IANIGLA   20881
INSTITUTO ARGENTINO DE NIVOLOGIA, GLACIOLOGIA Y CIENCIAS AMBIENTALES
Unidad Ejecutora - UE
congresos y reuniones científicas
Título:
A multi-millennial temperature-sensitive tree-ring record derived from living and subfossil trees in the northern Patagonian Andes
Autor/es:
BONINSEGNA, J.; ROIG, F.; BOTTERO, R; VILLALBA, R.
Lugar:
Mendoza
Reunión:
Conferencia; Third American Dendrochronology Conference. Ameridendro 2016; 2016
Resumen:
Old growth or late successional forests has long recognized as a valuable source of long tree-ring series useful for paleoclimatic studies.

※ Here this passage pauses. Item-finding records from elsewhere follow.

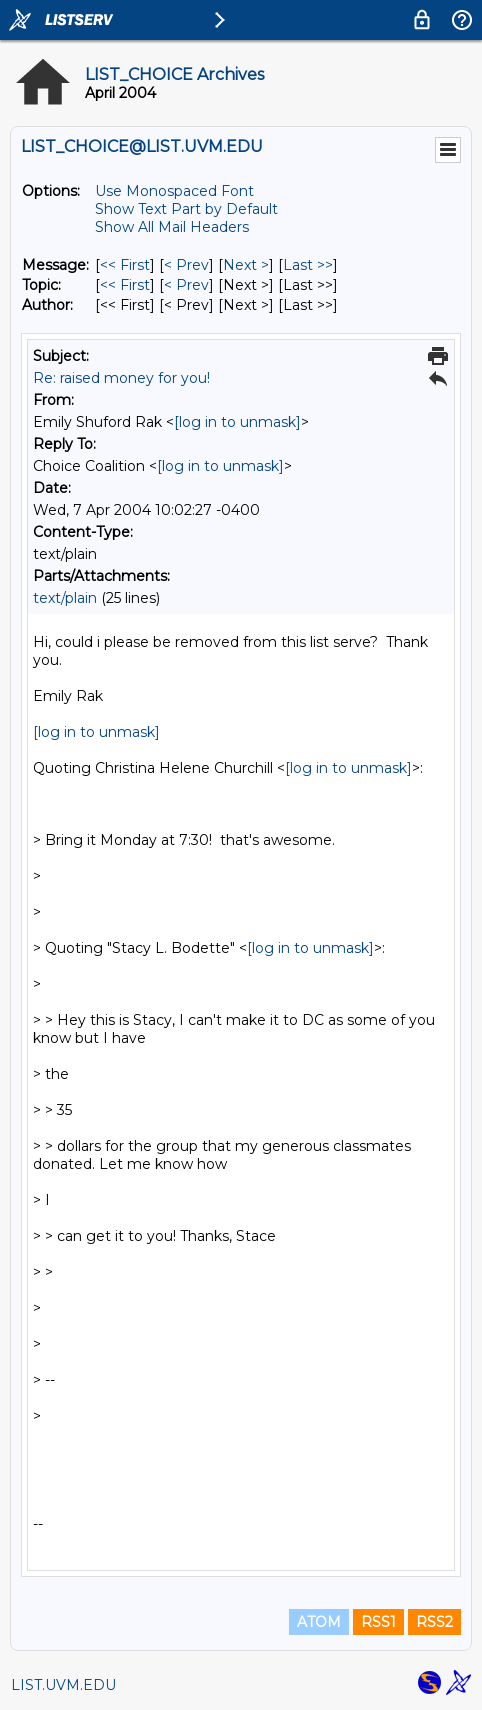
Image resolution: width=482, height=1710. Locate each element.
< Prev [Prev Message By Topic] (186, 285)
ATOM (319, 1622)
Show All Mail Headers (172, 227)
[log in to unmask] (237, 422)
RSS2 (434, 1622)
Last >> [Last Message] (308, 265)
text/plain (65, 598)
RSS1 (378, 1622)
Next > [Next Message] (246, 265)
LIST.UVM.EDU (63, 1685)
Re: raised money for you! (121, 378)
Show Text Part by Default (186, 209)
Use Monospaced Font (174, 191)
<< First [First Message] (125, 265)
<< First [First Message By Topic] (125, 285)
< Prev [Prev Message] (186, 265)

However, scarcely diversity of aged trees, a relatively short geographical distribution and the frequency and intensity of natural disturbances and harvesting history reduce the virgin tracts to areas left by lumbermen because of inaccessibility. In South America, a reduced suit of tree species has the attributes to be considered as long-lived trees. A relictual old-growth forest community of the long-lived tree Fitzroya cupressoides, distributed in a basin of nearly 200 km2 on the climatically cool-temperate and rainy north Patagonian Andes, is the source of woods in this study. Well-preserved dead logs were essential to substantially push the living records back several centennial to millennial age beyond the critical lifespan of the tree species. The dating of 188617 rings from 441 trees was carefully checked by cross-matched techniques giving a series inter-correlation of 0.513 (p < 0.05). As a result, a well-replicated tree-ring record, enough to provide past perspectives of fine-resolution growth, was obtained for the past 2,133 years (-130 BC-2002 AD). The living-subfossil composite chronology was confronted against other 9 of the same species and macro region yielding correlations between 0.39 and 0.91 (n=1087) indicating a good fitness of tree growth on a larger spatial scale. The MultiTaper spectral analysis estimates spectral peaks at 2.2-3.7, 23.8, 35.6, 47.6, 73.1, and 215.6 yrs. The composite chronology was subjected to a wavelet analysis to examine multidecadal patterns of growth variation. Oscillatory modes in the 30-70 yr domain persisted almost repeatedly along the last two millennia, while high power is evident during the period 0-1000 AD around the 256-yr band, but lack for the last millennia. Austral summer maximum temperature, for both prior and current growth period, was identified as the prevalent feature affecting tree growth for the calibration interval 1901-2002. To sort any drawback in a time-dependent interpretation of this relationship, an applied evolutionary response function indicates the stability of this climate-tree growth relationship. The significance of this proxy-climate record for paleoclimate inferences will be discussed.